Those fields of time.struct_time simply mean:
tm_wday: the day of the week (Monday is 0)
tm_yday: the day of the year (1st of January is 1)
tm_isdst: whether daylight saving time (DST) is in effect (1), not in effect (0) or unknown (-1)
See the documentation for details.
The parse method of the Calendar class of parsedatetime returns a tuple of 2 elements: a struct_time and a parse status (the 1 after the comma, in your case). The status tells you whether parse found:
0: nothing
1: a date
2: a time
3: a datetime
See the documentation for details.
Well, OK, the documentation is somewhat incomplete, so I had to find out the rest. Here it is:
Calendar.parse() has an optional second parameter, a struct_time which
it calls sourceTime, that is used as a starting point for the returned
struct_time. If the sourceTime is not provided, it is constructed from the time of the call.

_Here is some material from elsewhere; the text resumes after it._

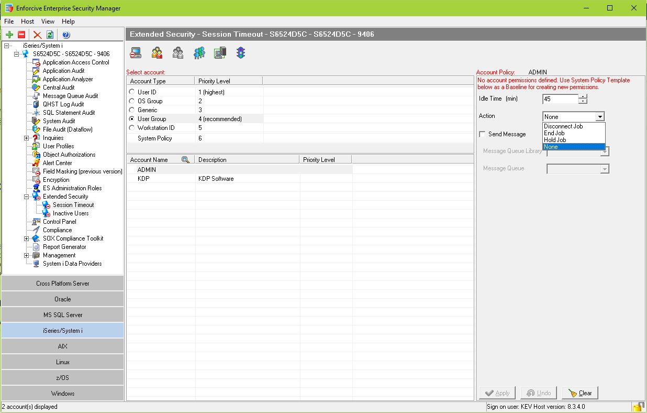Viewport: 647px width, 413px height.
Task: Click the red X delete icon
Action: (x=37, y=35)
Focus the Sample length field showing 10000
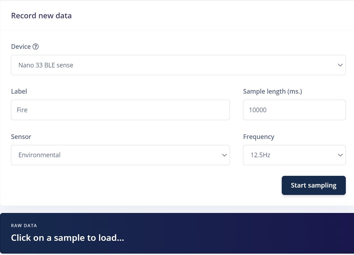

The “funny” part is, only some fields of the sourceTime are changed by
the parse method, and which fields are changed depends on the parse status. And, most confusingly, tm_wday, tm_yday, tm_isdst are never
changed!
If the parse status is
0, no field is changed
1, only tm_year, tm_mon and tm_mday are changed
2, only tm_hour, tm_min and tm_sec are changed
3, only tm_year, tm_mon, tm_mday, tm_hour, tm_min and tm_sec are changed
So by your output, I can see that you made the call on Saturday January 11 at 1:41:47 pm.